Starbucks ordered to pay $2.7M more to former Philly-area manager who said she was fired for being white
Starbucks must pay a former Philadelphia-area manager — who was awarded a $25.6 million verdict after a jury determined she was fired in 2018 for being white — an additional $2.7 million, a federal judge has ruled.
In addition to the $25.6 million in damages awarded in June by a federal jury sitting in Camden, Starbucks must also pay Shannon Phillips $2,736,755 in pay and tax damages, U.S. District Judge Joel H. Slomsky ordered Wednesday.
Phillips was fired soon after the arrests of two Black men at a Philadelphia store was caught on a video that went viral. The arrests prompted national uproar; protests at the Center City location; policy changes; apologies from Starbucks; and questions over racism, policing, and public safety.

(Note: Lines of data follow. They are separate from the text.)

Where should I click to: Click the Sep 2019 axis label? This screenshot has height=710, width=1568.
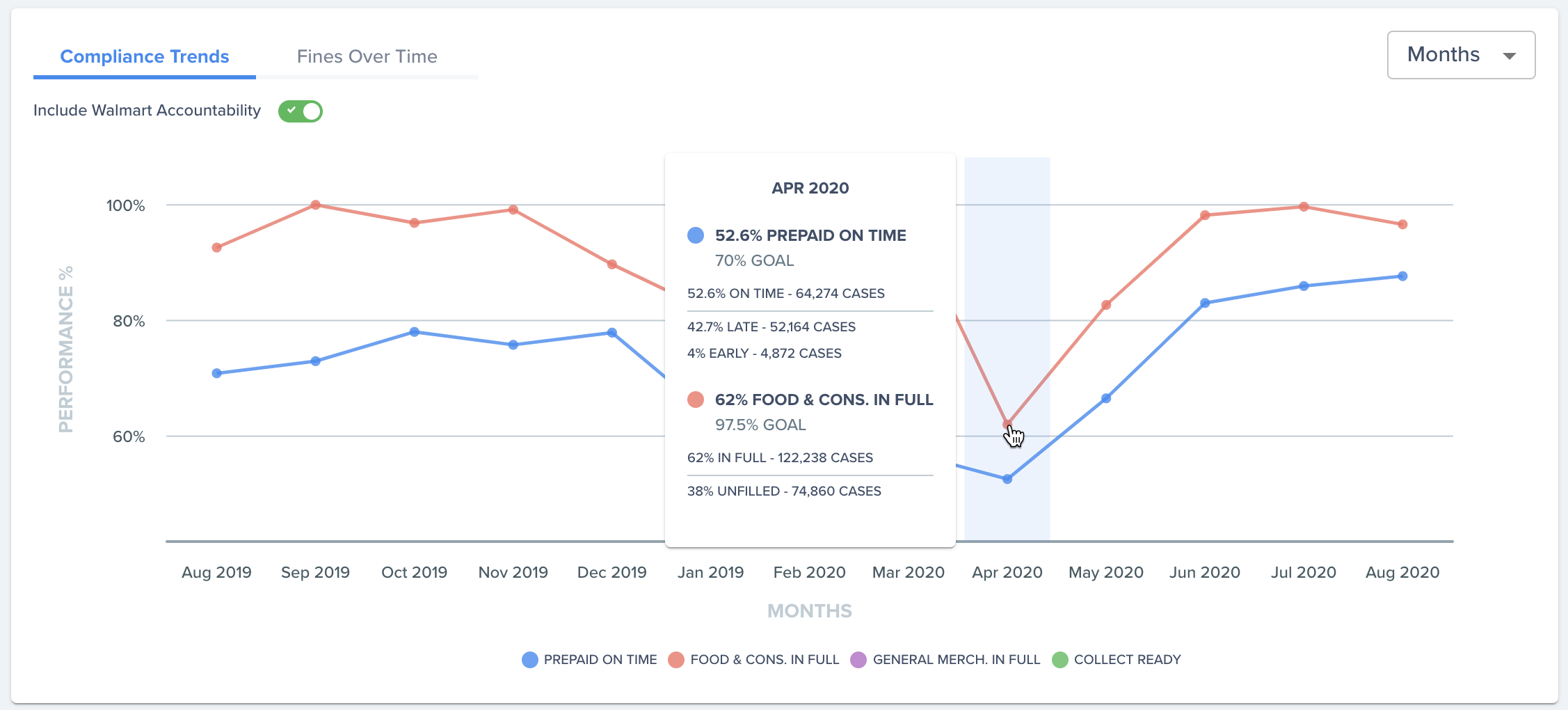[315, 572]
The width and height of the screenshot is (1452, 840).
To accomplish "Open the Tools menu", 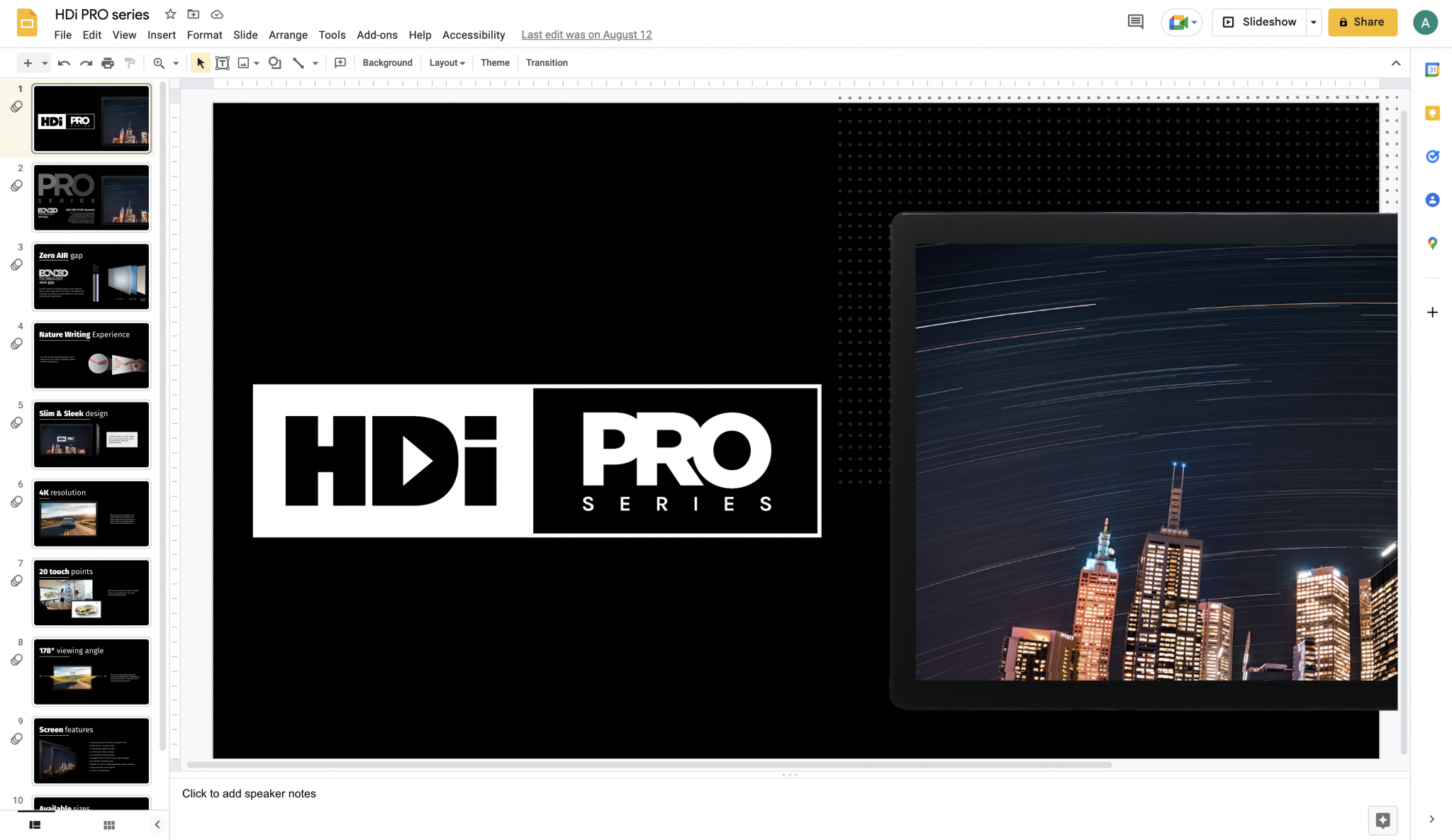I will coord(331,35).
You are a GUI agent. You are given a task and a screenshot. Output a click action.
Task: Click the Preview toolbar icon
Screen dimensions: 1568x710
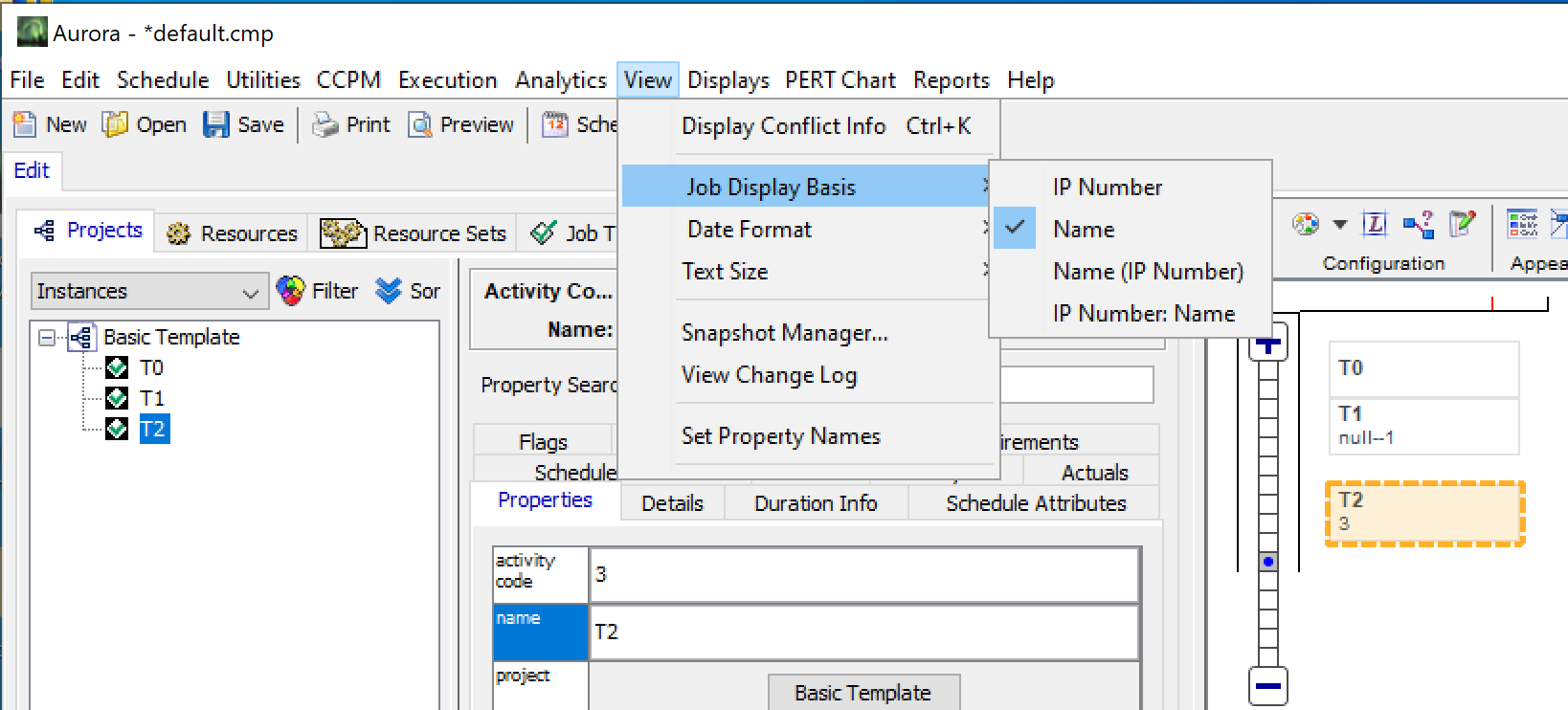(419, 124)
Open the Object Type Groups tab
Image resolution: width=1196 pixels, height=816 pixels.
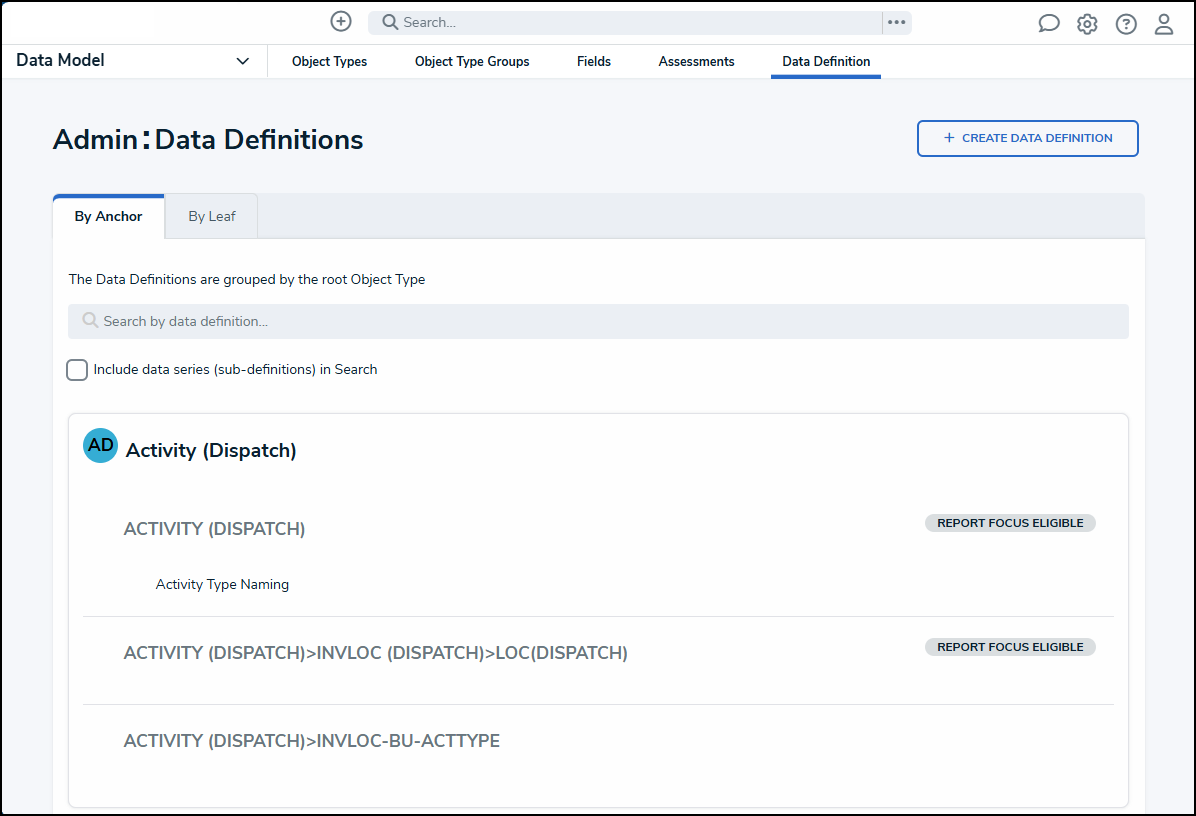[472, 62]
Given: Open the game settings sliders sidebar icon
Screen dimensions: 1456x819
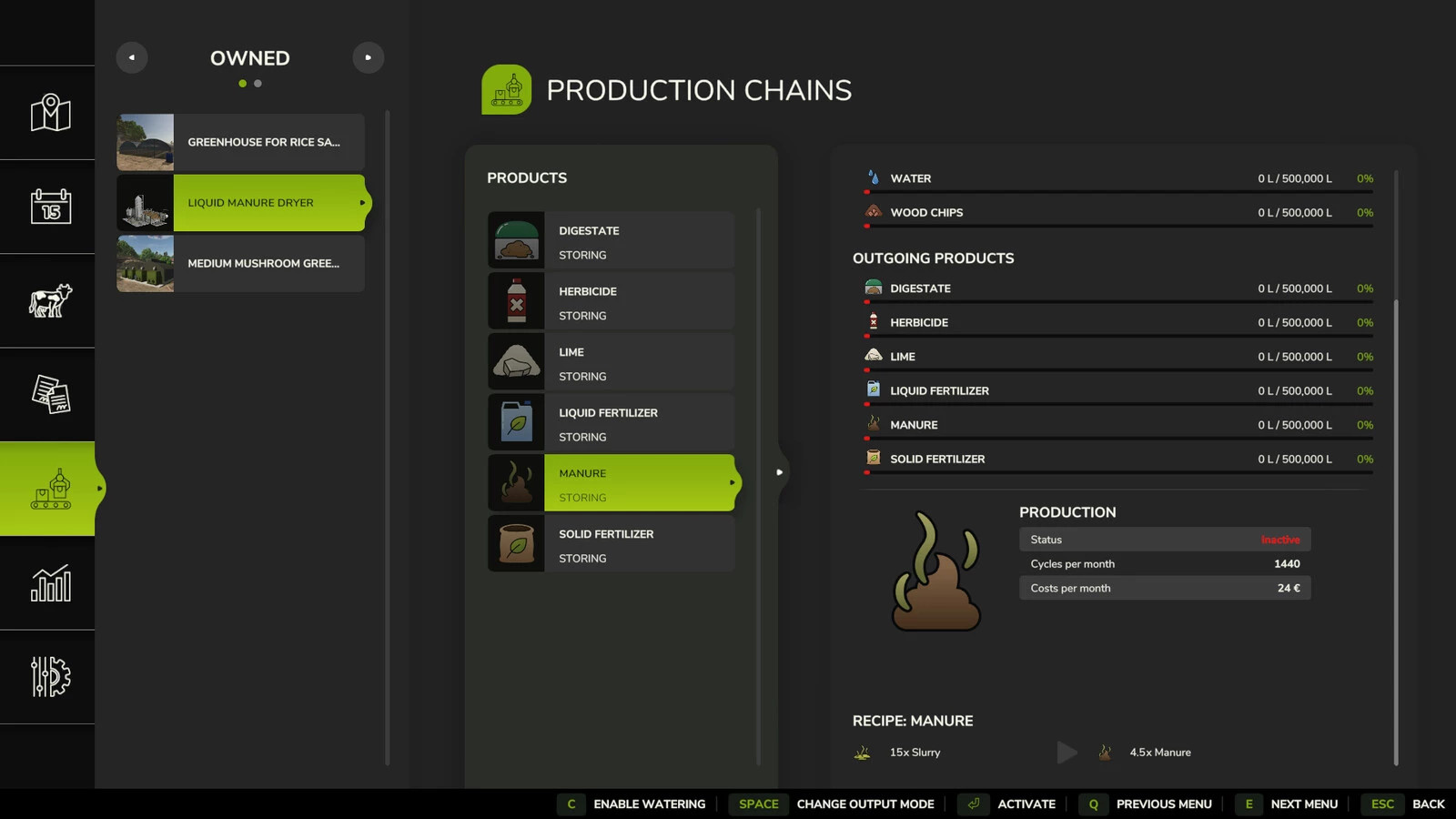Looking at the screenshot, I should pos(50,677).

Phillips sued Starbucks in 2019, arguing that as a regional operations director, she had nothing to do with the arrests of the men at the store at 18th and Spruce Streets, and was fired less than a month later for refusing to place a white district manager at another store on leave over claims of racism in pay that Phillips said she knew to be untrue.
Her lawyer, Laura C. Mattiacci, later said Phillips was a “scapegoat” to “show action being taken” following the furor over the episode. Starbucks’ lawyers, meanwhile, argued that Phillips was not let go because of her race, but because she “failed to lead” her team in the aftermath of the arrests.
Mattiacci declined to comment on the order Wednesday. A Starbucks spokesperson did not immediately return a request for comment.